PASSAGE:
--- BEGIN ---

What if I win New York?

New York is looking more expensive now, can’t refind the Ramada, probably fully booked already. I won’t be able to book my trip and stay until July, and I intend to travel right away. It’ll all be booked by then, won’t it? Dreading having to sit in the middle seat for an 8+ hour flight.

I loved Central Park so much, I felt a spiritual connection with it. I can’t wait to go back there.

The place has a good, positive, loving, warm and happy energy to it. Like all my problems and all my worries disappeared, weight off my shoulders, any darkness just gone, and I was free and happy.

Maybe the same will happen again. Problem is I leave and then it all returns. I need to move to NYC. Should be easy.

Why couldn’t things just be nice. things were looking up. I was thinking of moving to Italy, where I’d get some nice job in a beautiful environment. Things were going to be difficult going forward, figuring out a plan B regarding what to do with my life, but it wouldn’t be that bad, it was doable. I was so wrong.

--- END ---

STATED GOAL A:
State how many lines of the records contain the string "dropdown", and give only that number.

DATASET EXCERPTS:
--- BEGIN ---

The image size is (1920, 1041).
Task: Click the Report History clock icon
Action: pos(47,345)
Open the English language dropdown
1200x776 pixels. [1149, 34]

--- END ---

STATED GOAL B:
Write the next part of the piece on returning to New York, beginning directly after its final sentence.

EXERCISE RESPONSE A:
1

EXERCISE RESPONSE B:
It’s all just feels like a big mess going nowhere nice. I’m back to the pointless existence I was escaping from when I went to Denver. and it’ll remain pointless forever, nothing’s happening (unless I “win New York” as I like to vaguely think of it [a term I picked up from paying attention to the New York Primary recently, nothing better to do], hoping for some major eucatastrophe there) and I’m just wasting away inside my head, no purpose, nothing that makes me happy, nothing to do, no friends, no anything. I’d like to die but I’m not even sure what death is like anymore. Maybe I actually DO cease to exist when I die. That’d suck, despite everything, nonexistence doesn’t seem appealing to me. and if there’s an afterlife, it might not be how I think of it. and even if it IS how I think of it, all this depressive energy is bound to send me to some dark, miserable place that matches my mindset. Or I become a ghost. I’m certainly not going to some beautiful, happy, bright place.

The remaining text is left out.